How to use tensorflow ctc beam search properly?

2.2k views Asked by At

I want to perform CTC Beam Search on (the output of an ASR model that gives) matrices of phoneme probability values. Tensorflow has a CTC Beam Search implementation but it's poorly documented and I fail to make a working example. I want to write a code to use it as a benchmark.

Here is my code so far:

import numpy as np
import tensorflow as tf

def decode_ctcBeam(matrix, classes):
      matrix = np.reshape(matrix, (matrix.shape[0], 1,matrix.shape[1]))
      aa_ctc_blank_aa_logits = tf.constant(matrix)
      sequence_length = tf.constant(np.array([len(matrix)], dtype=np.int32))

      (decoded_list,), log_probabilities = tf.nn.ctc_beam_search_decoder(inputs=aa_ctc_blank_aa_logits,
                                          sequence_length=sequence_length,
                                          merge_repeated=True,
                                          beam_width=25)

      out = list(tf.Session().run(tf.sparse_tensor_to_dense(decoded_list)[0]))    
      print(out)

      return out

if __name__ == '__main__':
    classes = ['AA', 'B', 'CH']
    mat = np.array([[0.4, 0, 0.6, 0.2], [0.4, 0, 0.6, 0.2]], dtype=np.float32)
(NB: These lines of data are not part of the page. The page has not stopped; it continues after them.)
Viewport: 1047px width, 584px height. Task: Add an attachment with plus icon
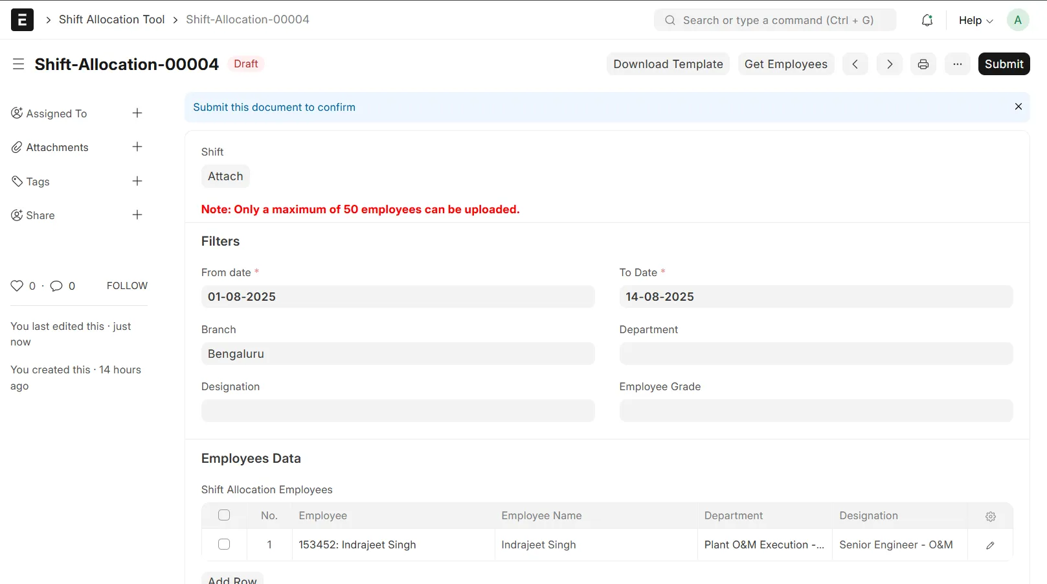tap(137, 147)
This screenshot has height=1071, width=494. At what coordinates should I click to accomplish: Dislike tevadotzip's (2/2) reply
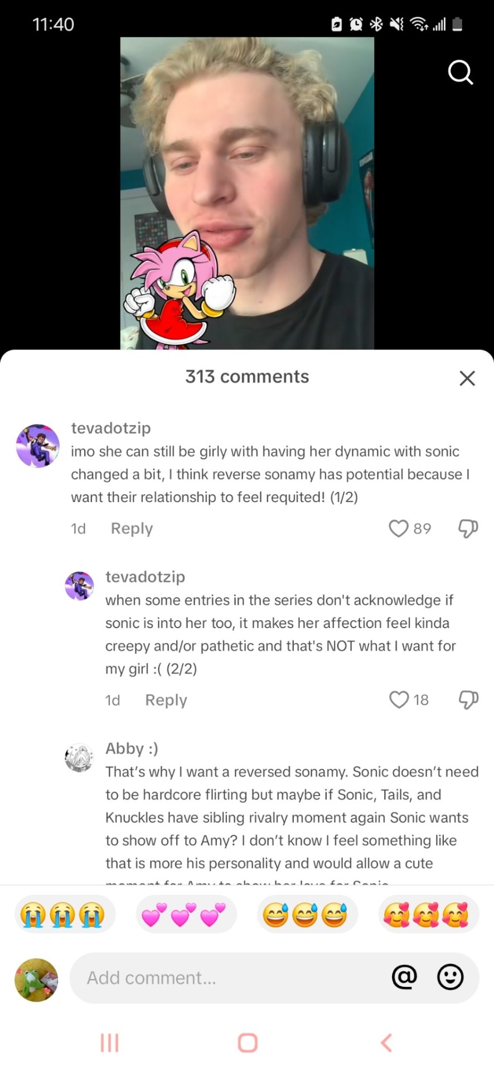[468, 699]
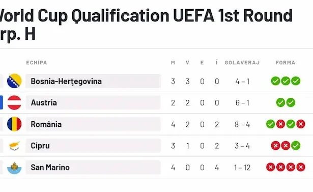Click Austria's second green form checkmark

291,103
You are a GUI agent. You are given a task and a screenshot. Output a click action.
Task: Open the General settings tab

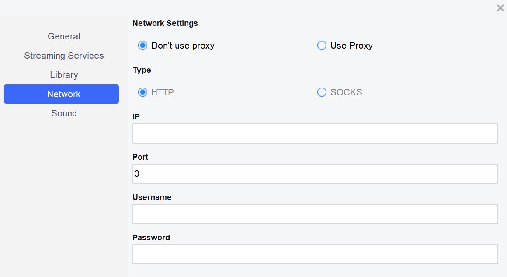[x=64, y=36]
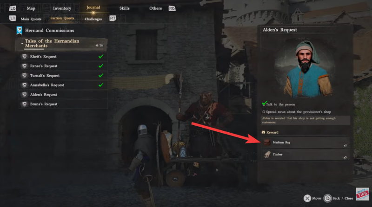Switch to the Skills tab

click(x=125, y=8)

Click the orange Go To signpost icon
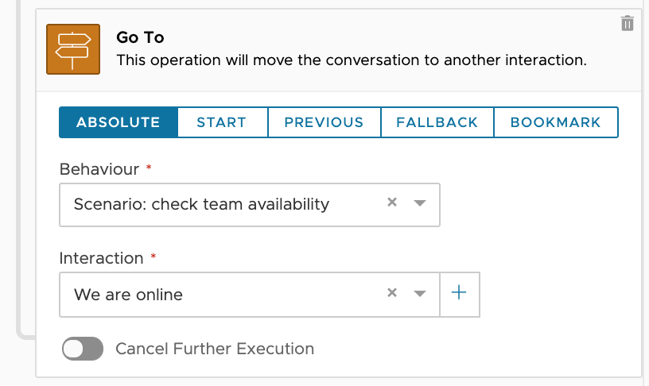coord(73,49)
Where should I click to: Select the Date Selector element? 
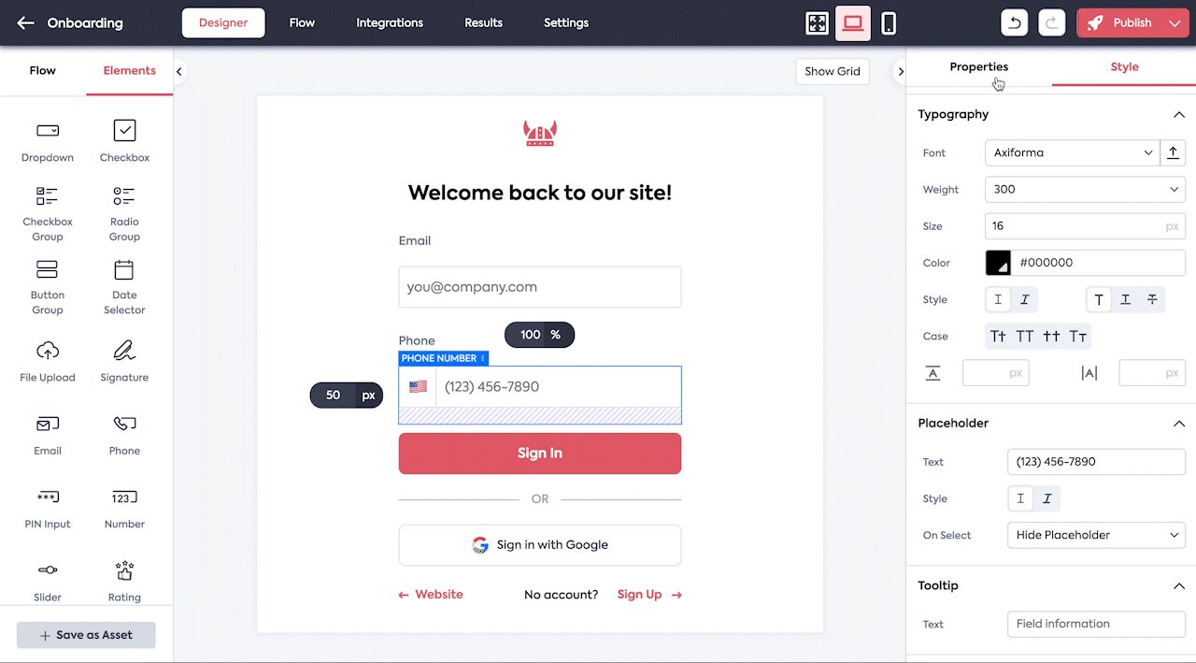click(x=124, y=288)
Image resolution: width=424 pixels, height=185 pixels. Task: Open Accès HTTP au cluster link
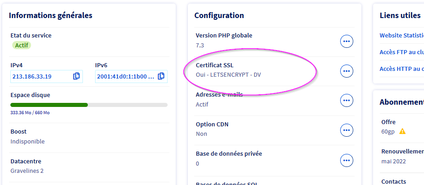401,69
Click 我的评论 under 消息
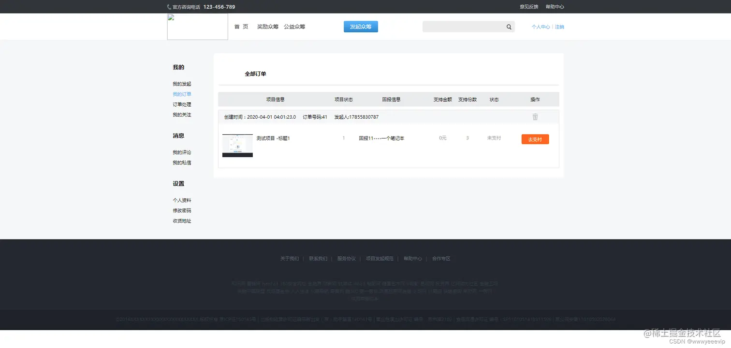731x348 pixels. (182, 152)
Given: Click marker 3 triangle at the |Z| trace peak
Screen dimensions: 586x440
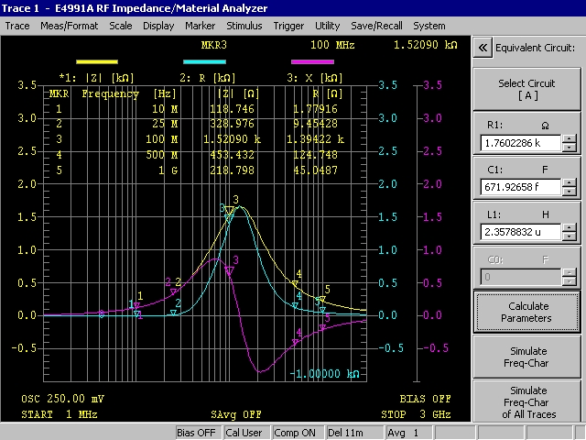Looking at the screenshot, I should coord(229,211).
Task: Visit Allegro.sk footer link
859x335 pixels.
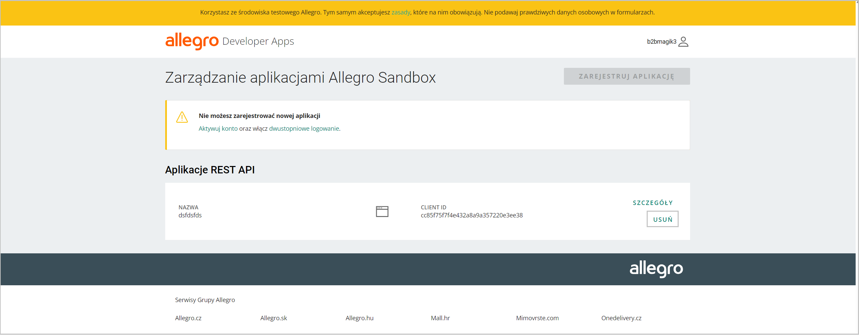Action: (274, 318)
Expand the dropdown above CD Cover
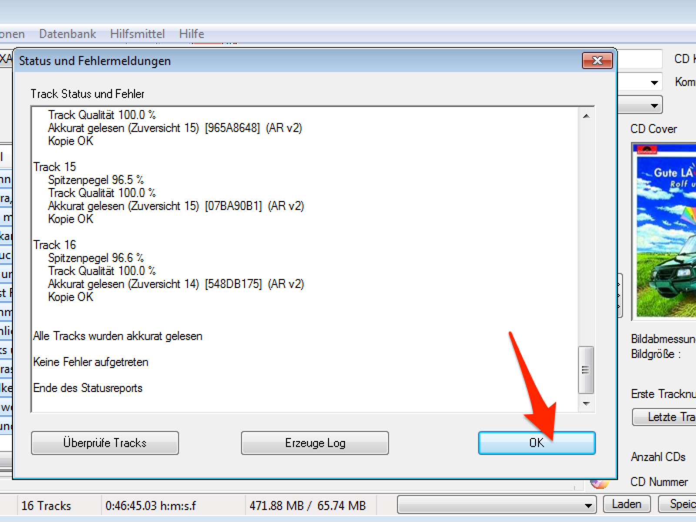 pos(654,105)
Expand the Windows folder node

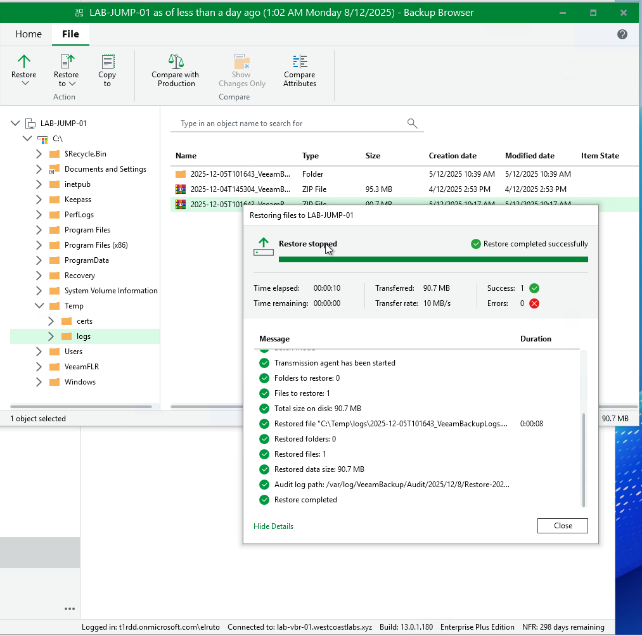click(x=39, y=382)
    actual = decode_ctcBeam (mat, classes)

I'm having issues with understanding the code:

  • in the example mat is shaped (2, 4), but the tensorflow module needs a (2, 1, 4) shape, so I reshape mat with matrix = np.reshape(matrix, (matrix.shape[0], 1,matrix.shape[1])) but what does this mean mathematically? is mat and matrix the same? Or I'm mixing things up here? 1 in the middle is the batch size in my understanding.
  • the decode_ctcBeam function returns with a list, in the example it gives [2], which should mean 'CH' from the defined classes. How do I generalize this and find the recognized phoneme sequences if I have a larger input matrix and let's say 40 phonemes?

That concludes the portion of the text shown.